Refonte des études rejetée par les universités
La première concerne la formation des juristes. Les deux avocats suggèrent de répartir les deux années de master en droit en une année théorique et en une année préparatoire à l’exercice du métier. Les étudiants choisiraient entre le monde judiciaire, le notariat ou le conseil aux entreprises. Les experts entendent aussi revaloriser le stage (qui ne durerait plus que deux ans au lieu de trois) en prévoyant un encadrement de plus grande qualité.
Les doyens des universités ne souhaitent toutefois pas aller dans cette direction, estimant que le rôle de l’université n’est pas de former des professionnels et que les études de droit doivent demeurer une formation générale.

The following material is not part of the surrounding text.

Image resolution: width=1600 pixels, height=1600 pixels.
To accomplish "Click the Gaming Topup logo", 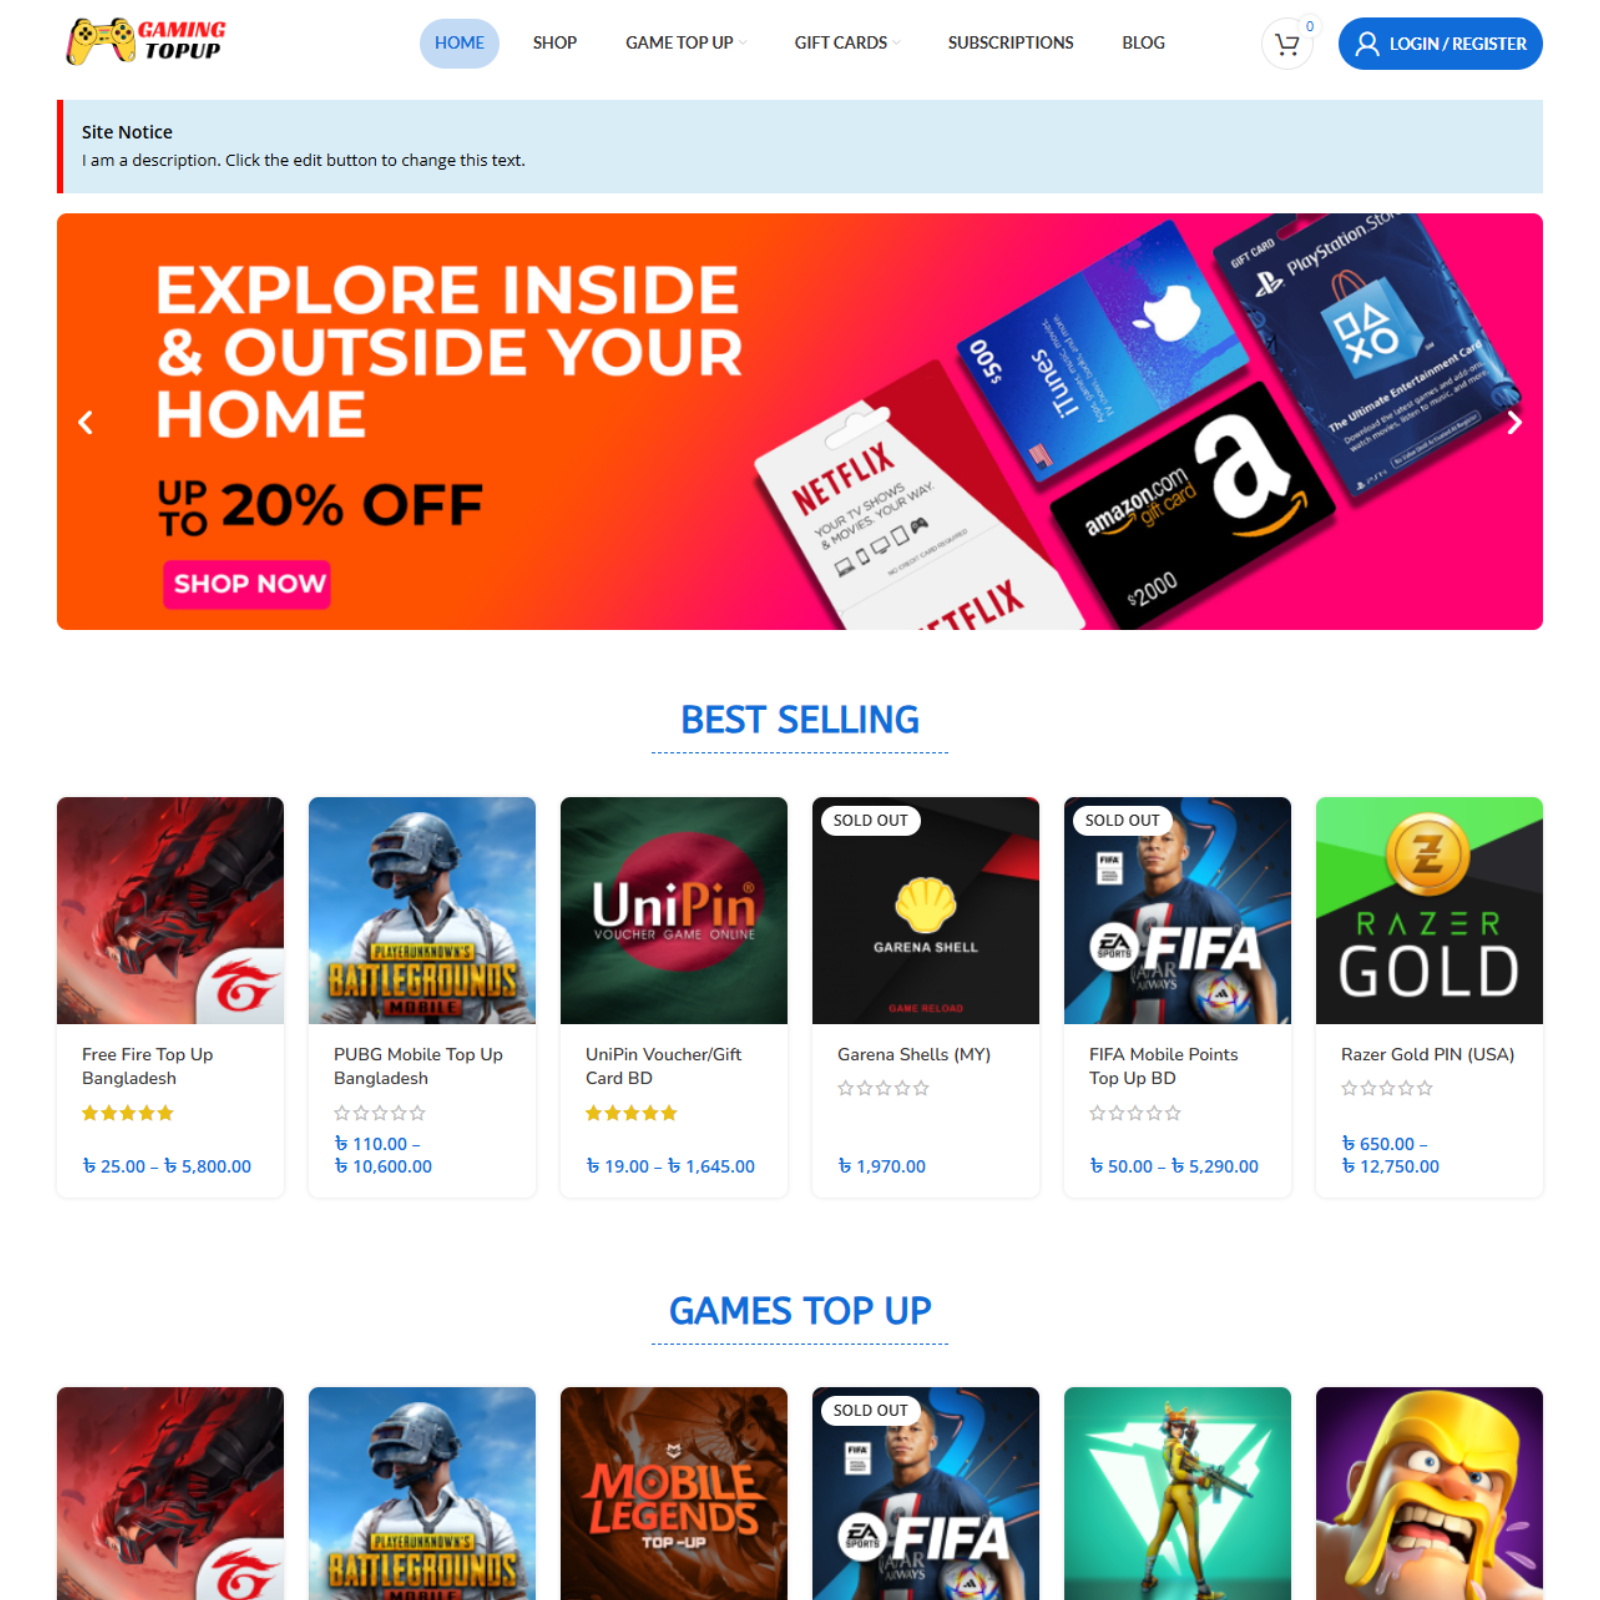I will 146,42.
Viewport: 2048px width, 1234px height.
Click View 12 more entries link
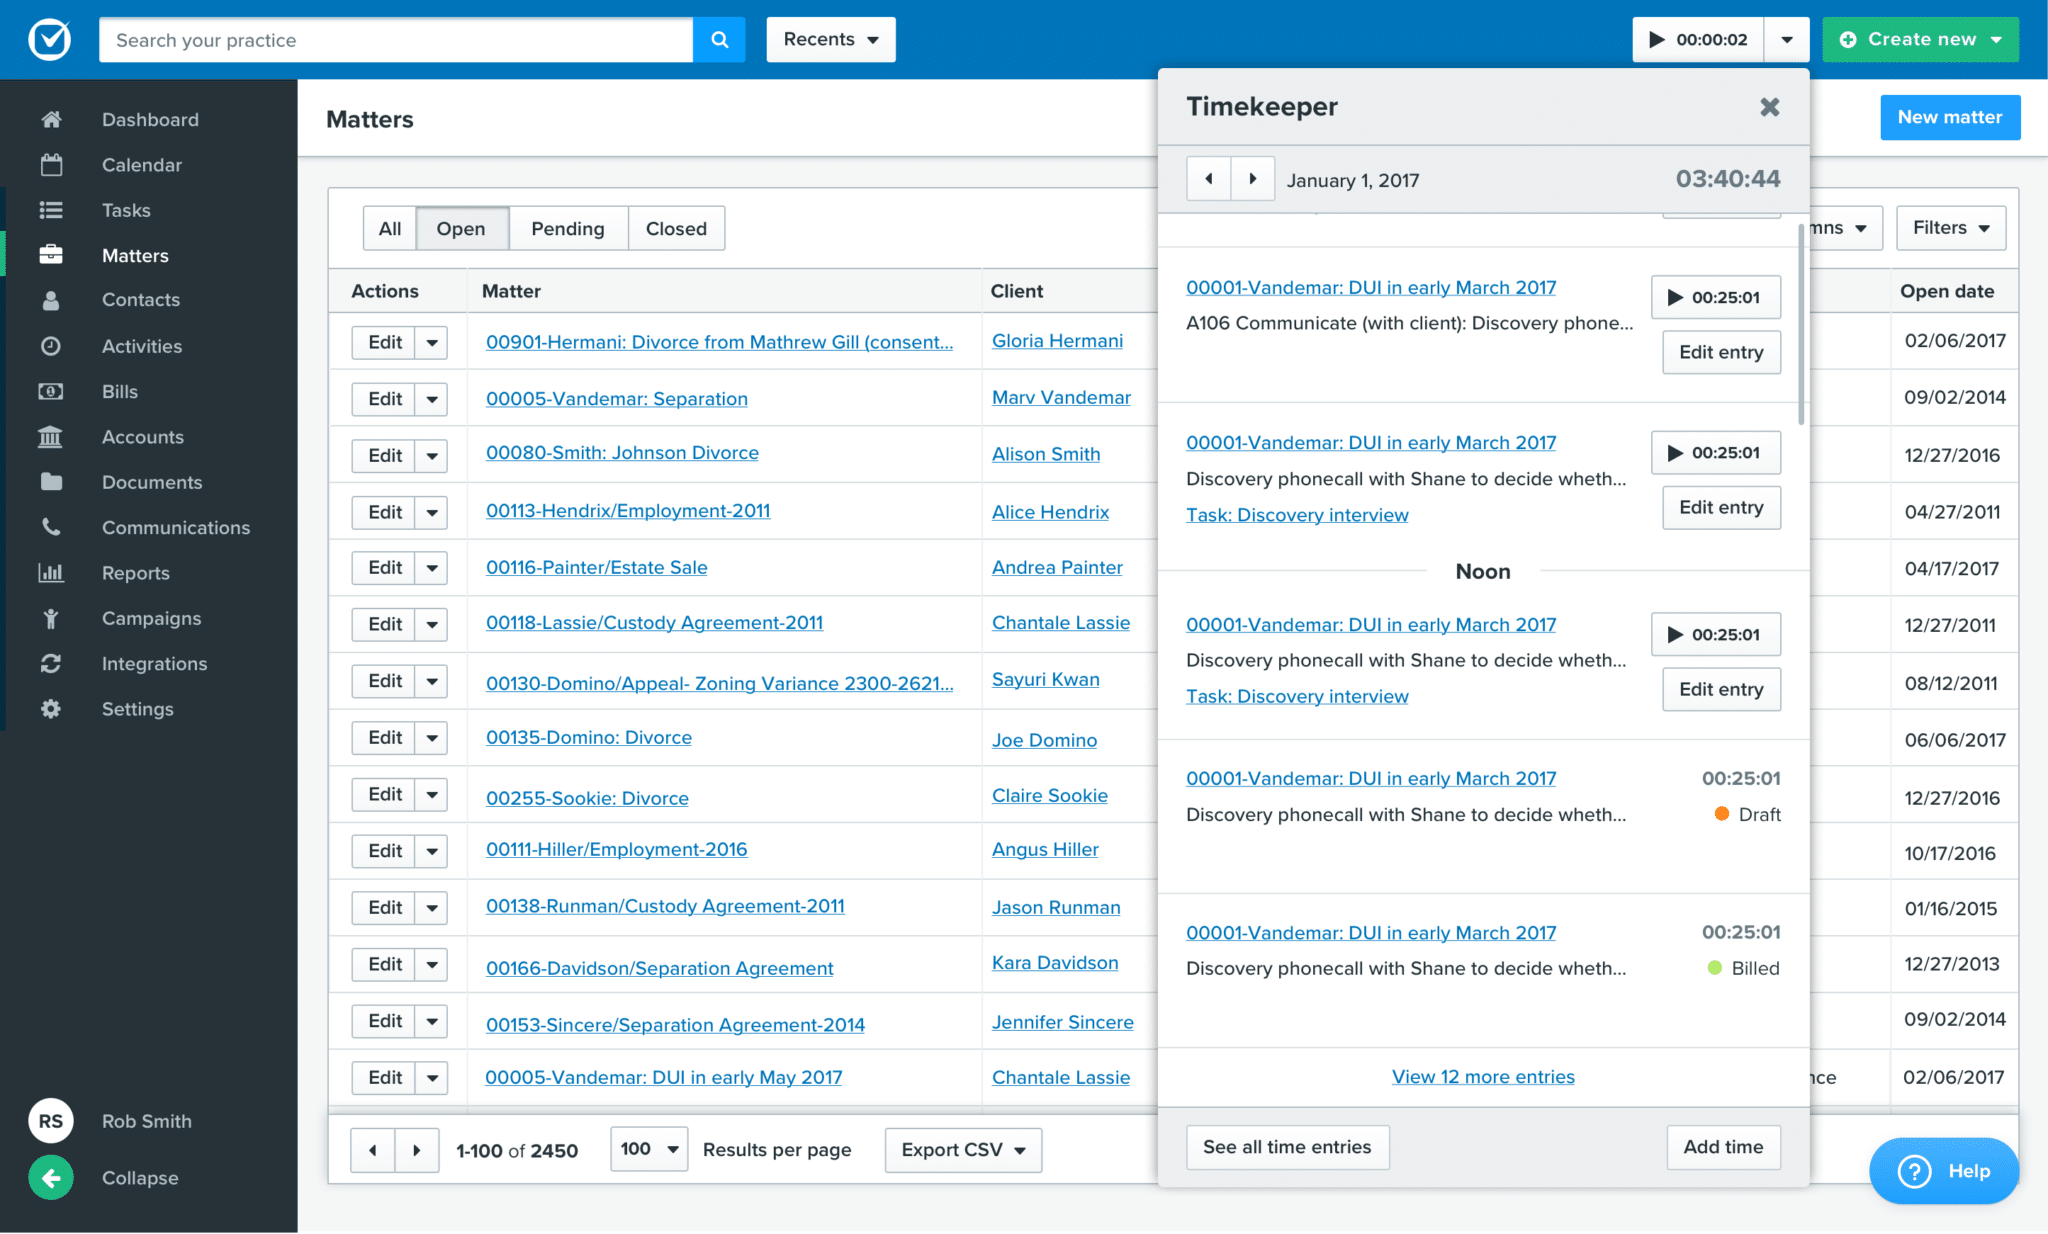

Pour Mes Henry et Hofströssler, la modernisation du métier est rendue nécessaire par les évolutions socio-économiques de la société. A leurs yeux, dans un avenir proche, l’avocat ne sera plus un expert du droit mais "un expert-gestionnaire de données ayant un impact juridique". L’un des enjeux cruciaux de ces prochaines années est, disent-ils, lié au développement de l’intelligence artificielle. Il faut que les cabinets d’avocats prennent ce développement à leur compte et ne laissent pas le marché leur échapper, au profit d’entreprises étrangères au secteur. Des incitants fiscaux semblables au tax shelter, qui a été appliqué au monde du cinéma, pourraient les y aider.

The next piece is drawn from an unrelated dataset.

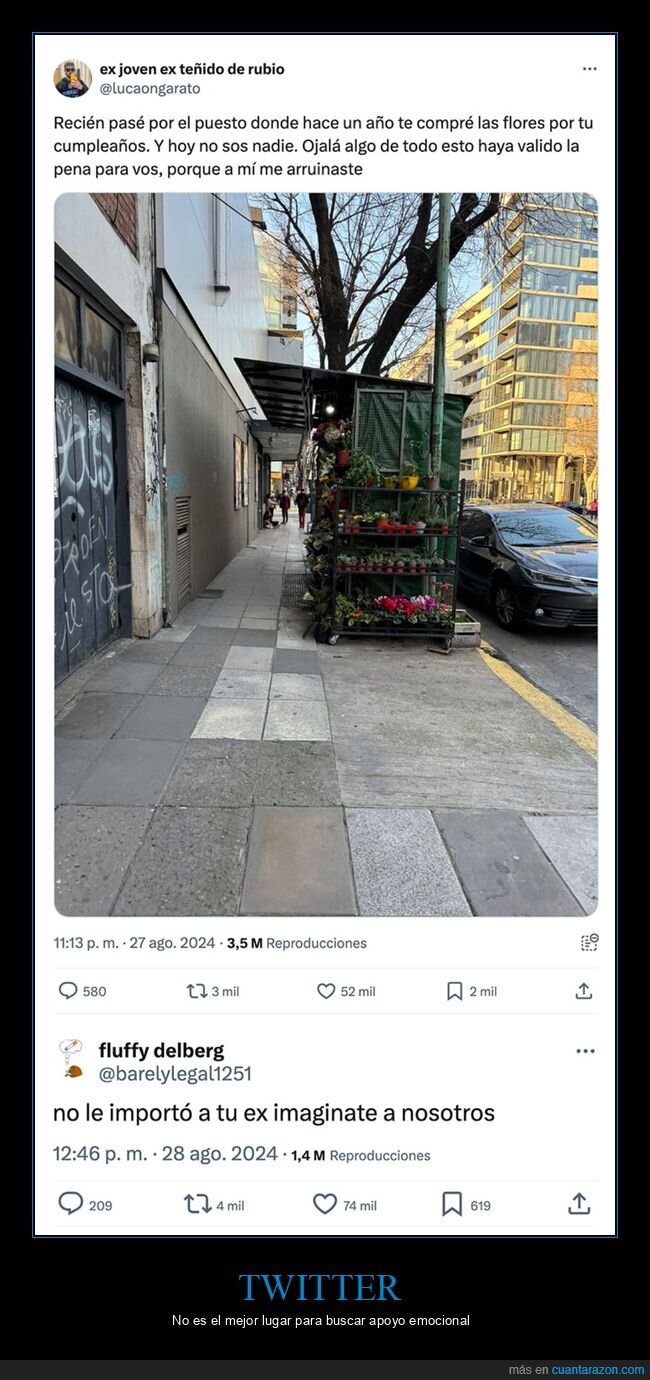Open the @lucaongarato handle link
This screenshot has width=650, height=1380.
point(150,88)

Les deux experts suggèrent aussi de permettre aux avocats d’étendre le champ de leurs activités professionnelles, en exerçant des activités complémentaires. Ils songent à des métiers comme syndic, mandataire, agent de sportif ou d’artiste, lobbyiste, etc. Ils ne sont pas hostiles à la suppression de l’incompatibilité entre la profession d’avocat et celles de notaire ou d’huissier de justice.
S’ils considèrent que l’avocat qui accepte un mandat politique doit s’interdire de mener une action pour ou contre l’autorité au sein de laquelle il exerce son mandat, ils sont contre l’interdiction de tout cumul entre les fonctions de juriste et de politique.
Ils plaident aussi pour la création de postes d’avocats salariés; pour une "forfaitisation" au moins partielle des rémunérations; pour l’autorisation de l’exercice de la profession par le biais d’une société ; pour une intervention accrue des avocats dans les actions collectives.
Liquidateurs judiciaires
Autre originalité : les experts proposent de donner aux avocats le rôle "de liquidateur judiciaire de dommages" à la suite de catastrophes comme celle de Ghislenghien. Il faudrait aussi que le caractère fondamental du secret professionnel de l’avocat soit consacré par le Code pénal et que tout litige lié au secret professionnel soit tranché par un juge ad hoc, le juge du secret. En matière disciplinaire, les auteurs du rapport recommandent la mise en place d’un conseil de discipline commun avec les notaires et les huissiers.
Ils se déclarent par ailleurs favorables à la création de deux barreaux communautaires, un point qui n’a pas l’aval, à ce jour, de l’assemblée générale d’Avocats.be. Enfin, l’instauration de l’égalité des genres dans les organes de la profession leur tient à cœur.